Steps to make this a little better:

  • add an interface INotifier that has notify method
  • move the emailing part to a separate class EmailNotifier that implements INotifier
  • EmailNotifier will use SMTP
    • if any details related to how the email communication implementation needs to change, all is isolated in EmailNotifier
  • Other ways of notification like text messages can be added and used as plug-and-play as long as they implement methods of INotifier
class INotifier(metaclass=ABCMeta):

    def __init__(self):
        pass

    @abstractmethod
    def notify(self, receiver, message):
        raise NotImplementedError


class EmailNotifier(INotifier):
    _server = None

    def __init__(self):
        super().__init__()
        if not self._server:
            self._set_up_server()

    def _set_up_server(self):
        self._server =  smtplib.SMTP_SSL(Settings.get("SMTP_SERVER_HOST"), Settings.get("SMTP_SERVER_HOST"))

    def notify(self, receiver, message):
        self._send_email(Settings.get("NO_REPLY_EMAIL"), receiver, message)

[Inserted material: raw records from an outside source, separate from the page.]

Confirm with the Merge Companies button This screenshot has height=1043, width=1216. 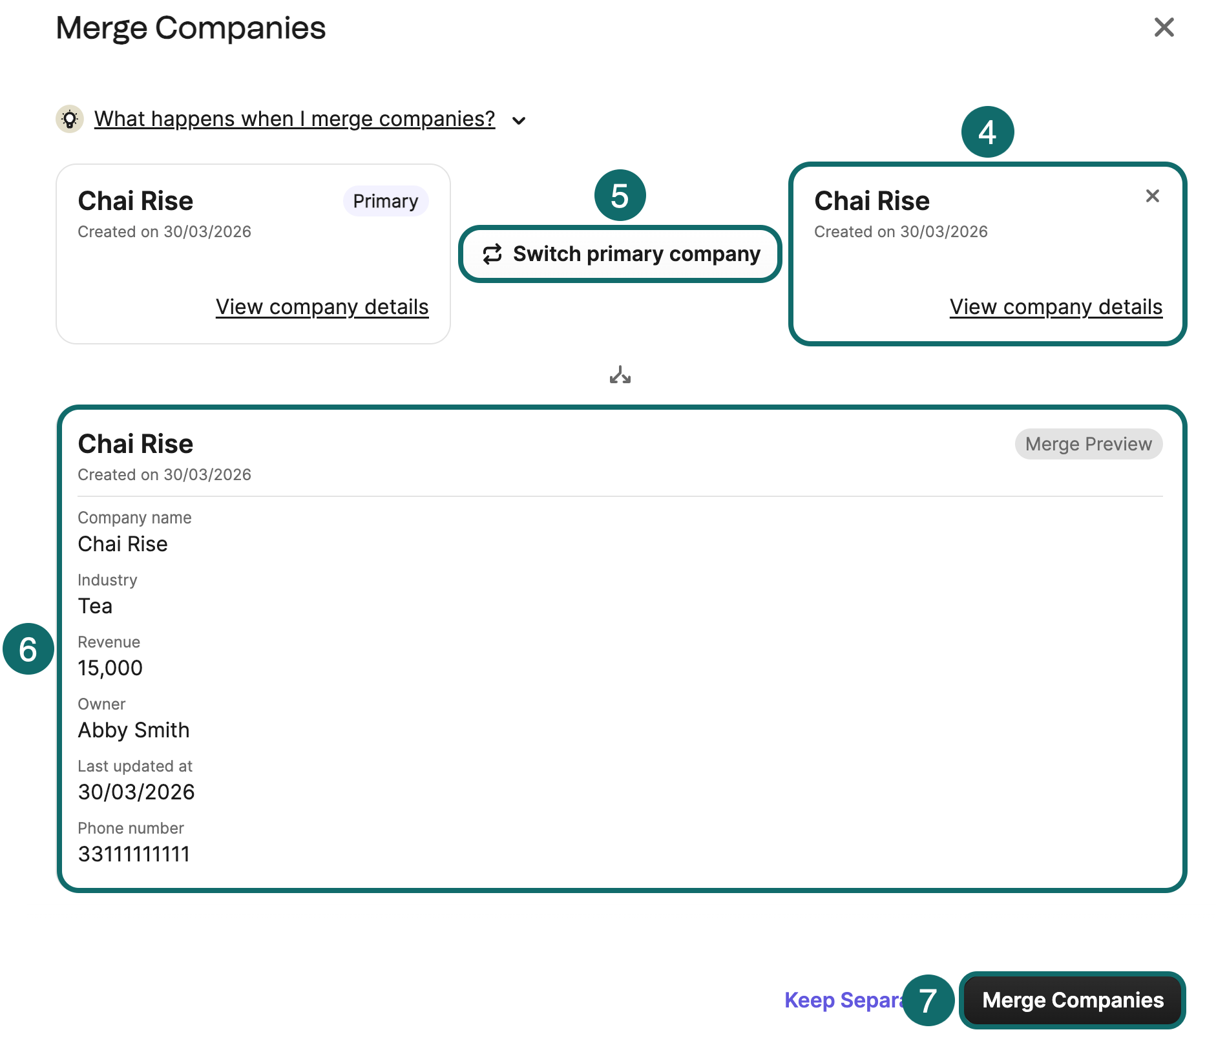click(x=1073, y=1000)
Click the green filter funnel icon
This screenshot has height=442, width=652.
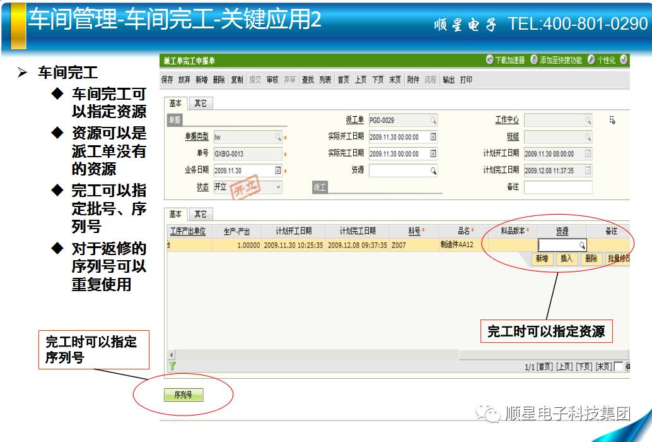tap(172, 366)
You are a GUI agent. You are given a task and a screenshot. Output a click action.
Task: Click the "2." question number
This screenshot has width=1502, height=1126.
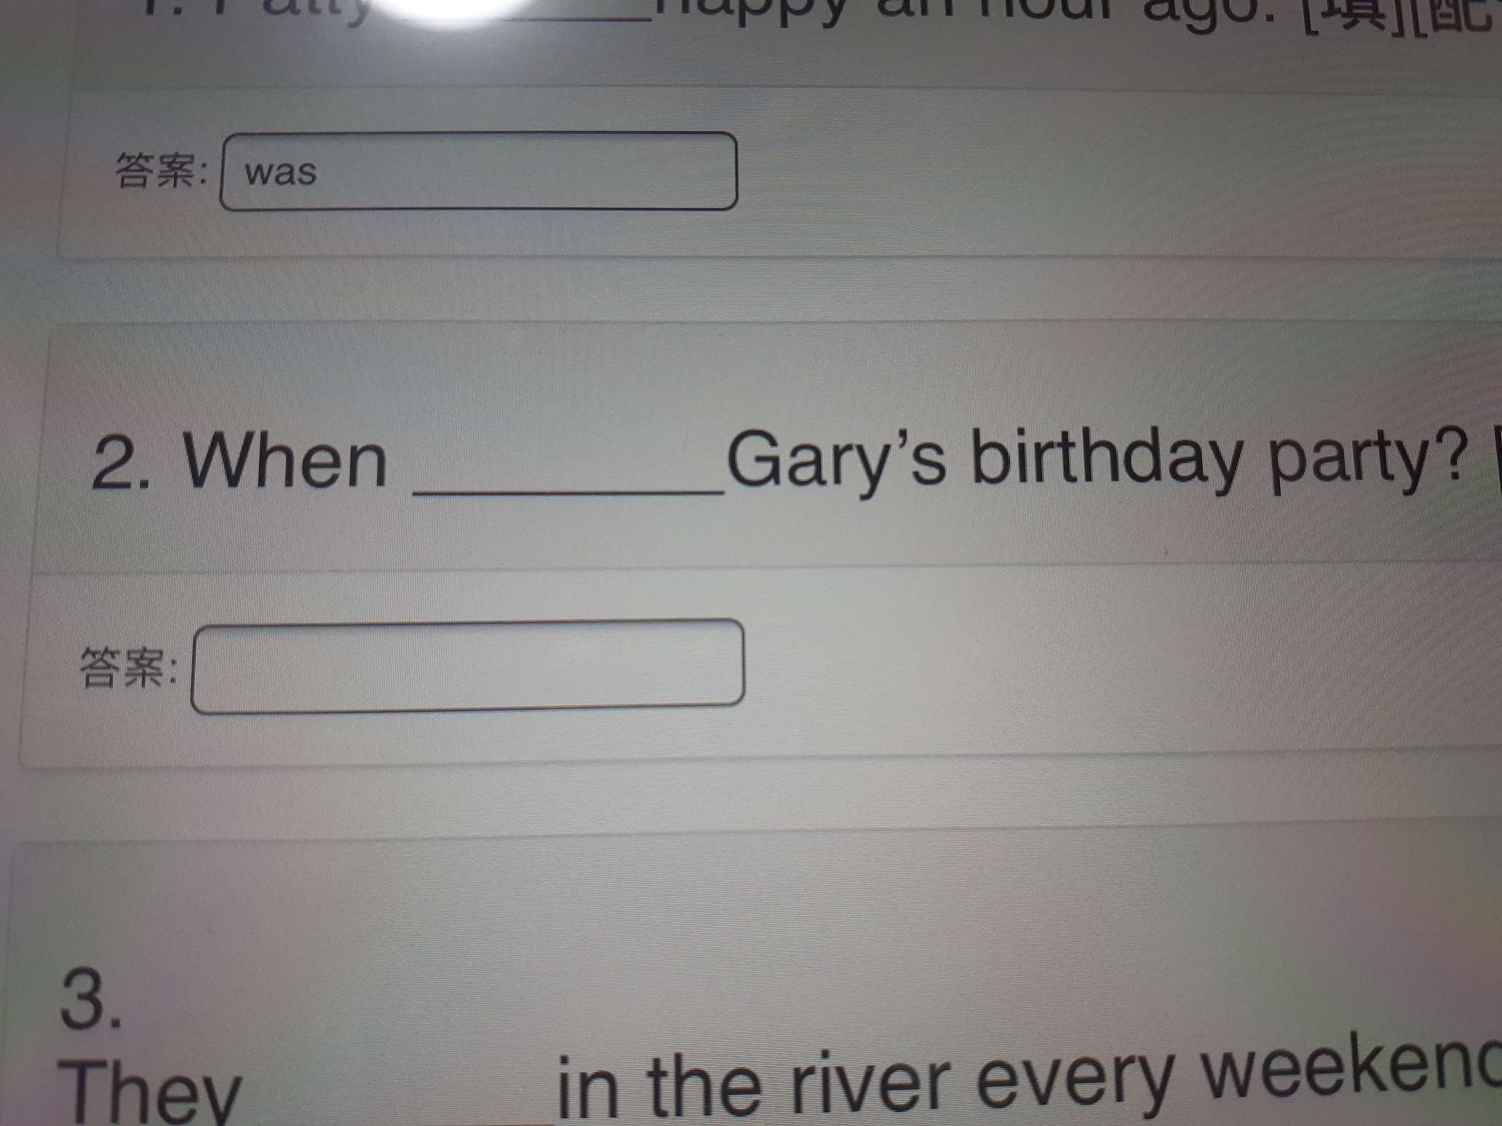tap(122, 463)
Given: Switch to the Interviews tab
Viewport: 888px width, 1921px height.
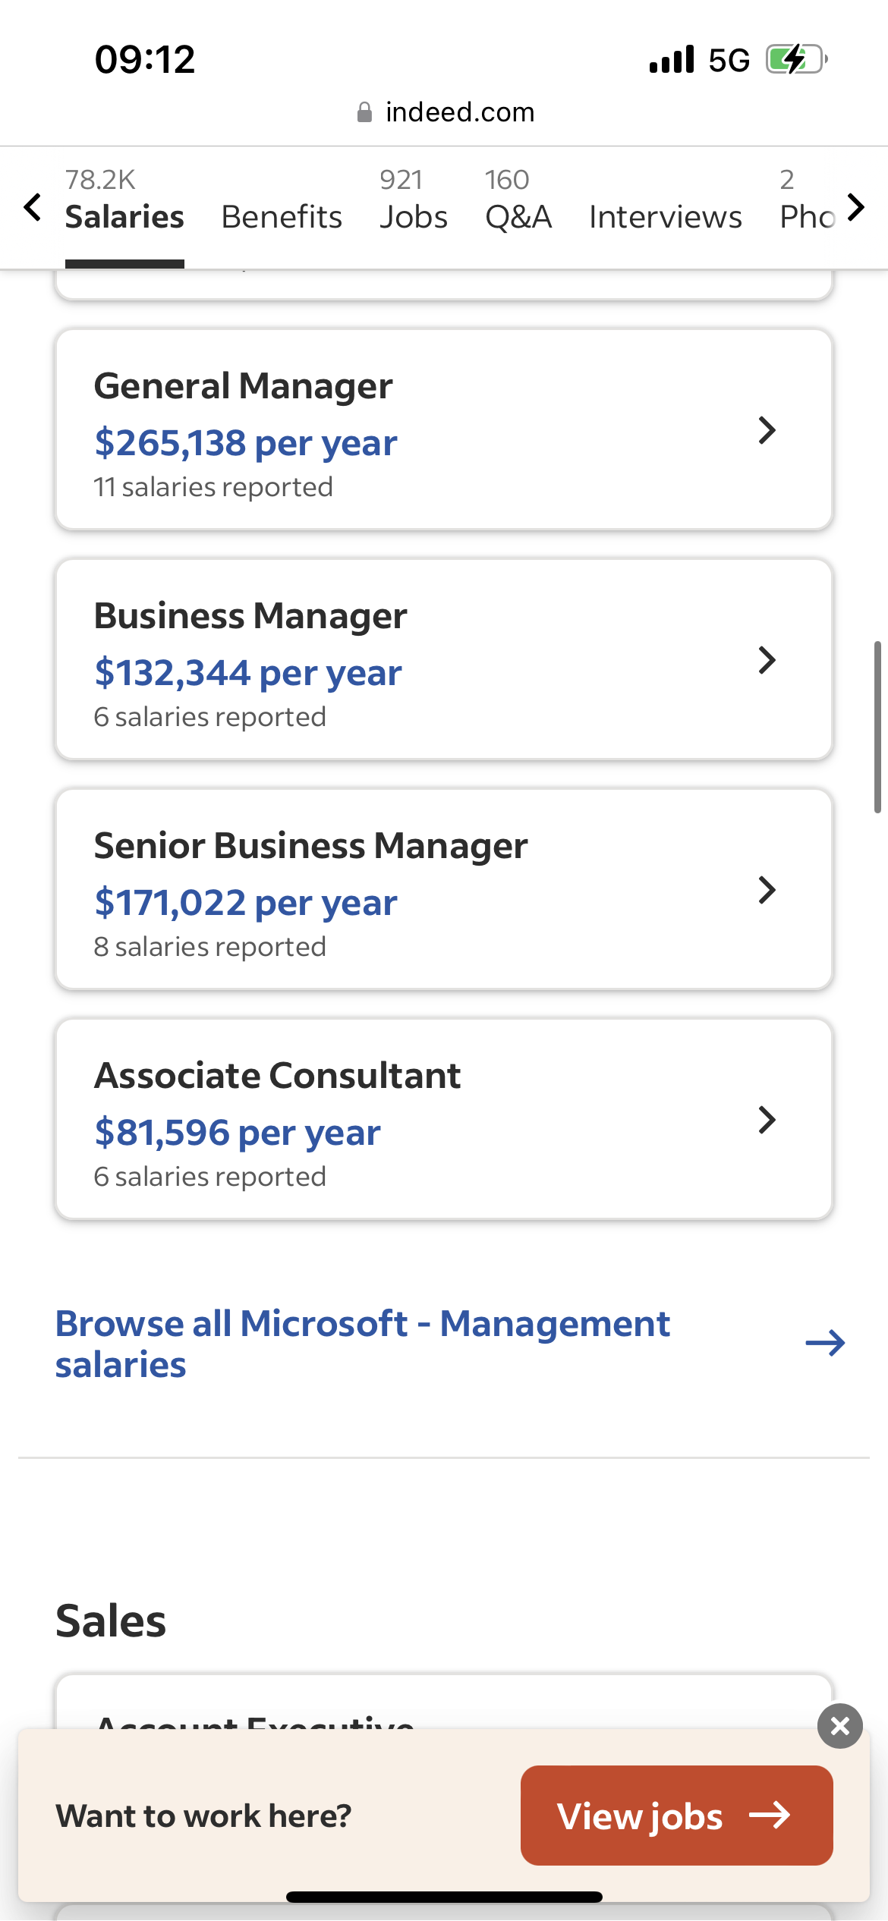Looking at the screenshot, I should coord(666,217).
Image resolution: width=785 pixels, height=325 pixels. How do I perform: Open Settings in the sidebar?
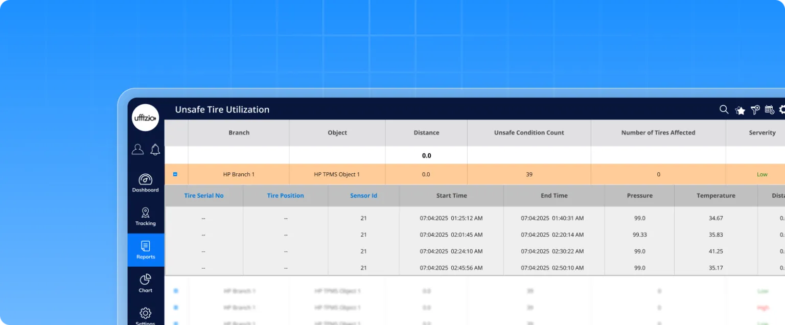pos(146,315)
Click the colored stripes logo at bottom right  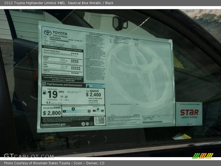tap(203, 156)
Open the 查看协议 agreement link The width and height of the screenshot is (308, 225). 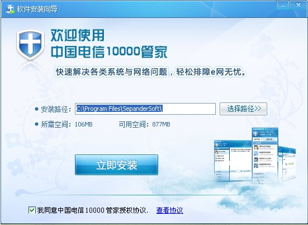coord(170,210)
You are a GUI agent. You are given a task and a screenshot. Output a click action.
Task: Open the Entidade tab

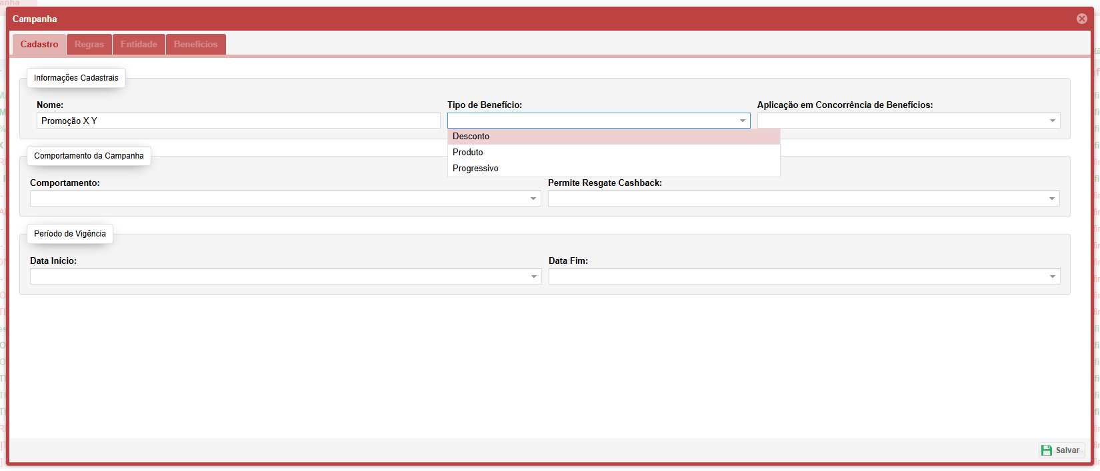point(139,45)
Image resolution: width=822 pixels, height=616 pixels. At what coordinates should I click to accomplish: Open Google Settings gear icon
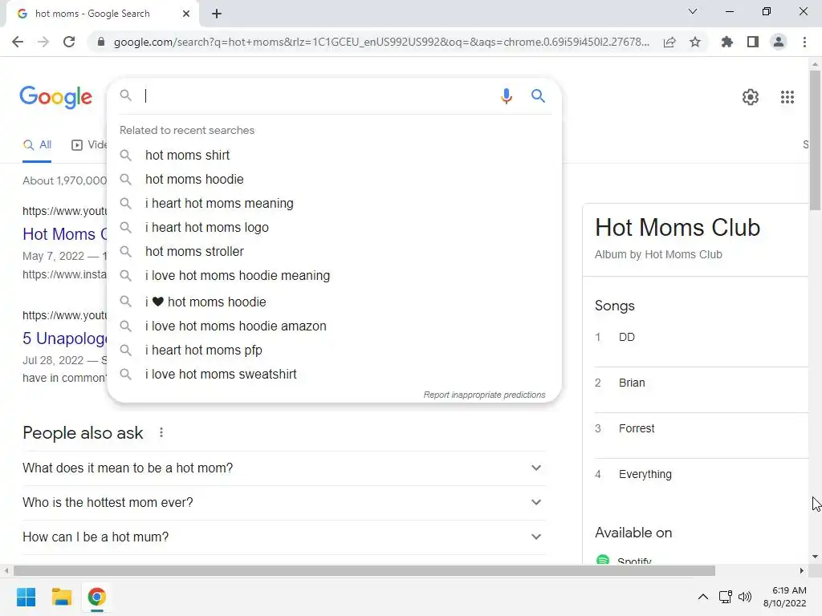coord(750,97)
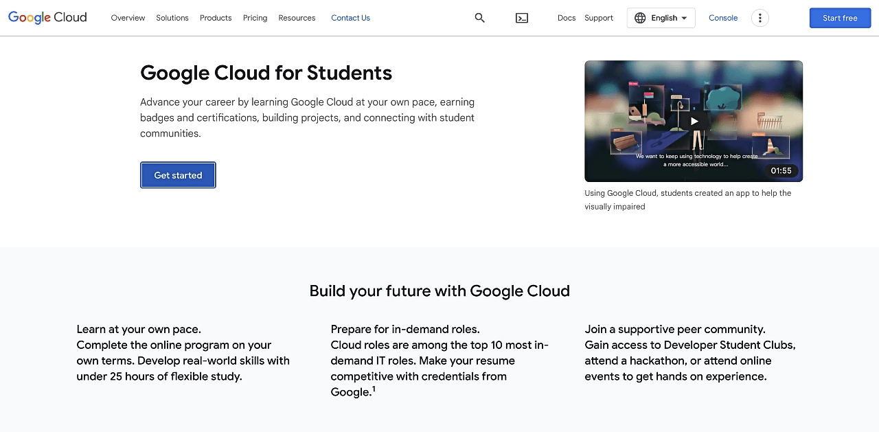Expand the English selector chevron
Image resolution: width=879 pixels, height=432 pixels.
(683, 18)
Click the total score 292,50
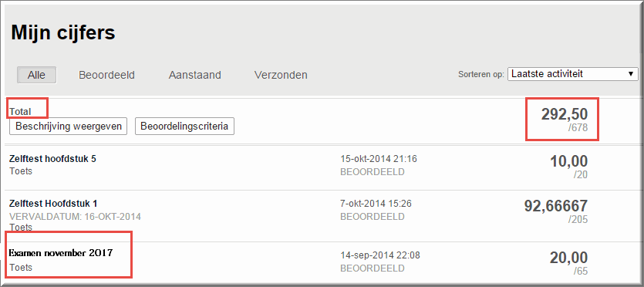Image resolution: width=644 pixels, height=287 pixels. [x=565, y=114]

    def _send_email(self, sender, receiver: str, message: str):
        print(f"Sending an email to {receiver}...")
        self._server.login(Settings.get("SMTP_SERVER_EMAIL"), Settings.get("SMTP_SERVER_PASSWORD"))
        self._server.sendmail(sender, receiver, message)
  • DecoupledNotification depends on INotifier
  • anything that implements INotifier can do the job for DecoupledNotification
class DecoupledNotifier:
    # doesn't know about the implementation details of the "notifier"
    def notify_user(self, user: User, message: str):
        notifier = get_notifier(user.notification_preference)
        notifier.notify(receiver=get_user_contact(user), message=message)

and we managed to "invert" the dependency of CoupledNotification to the low-level SMTP library using the interface injection technique.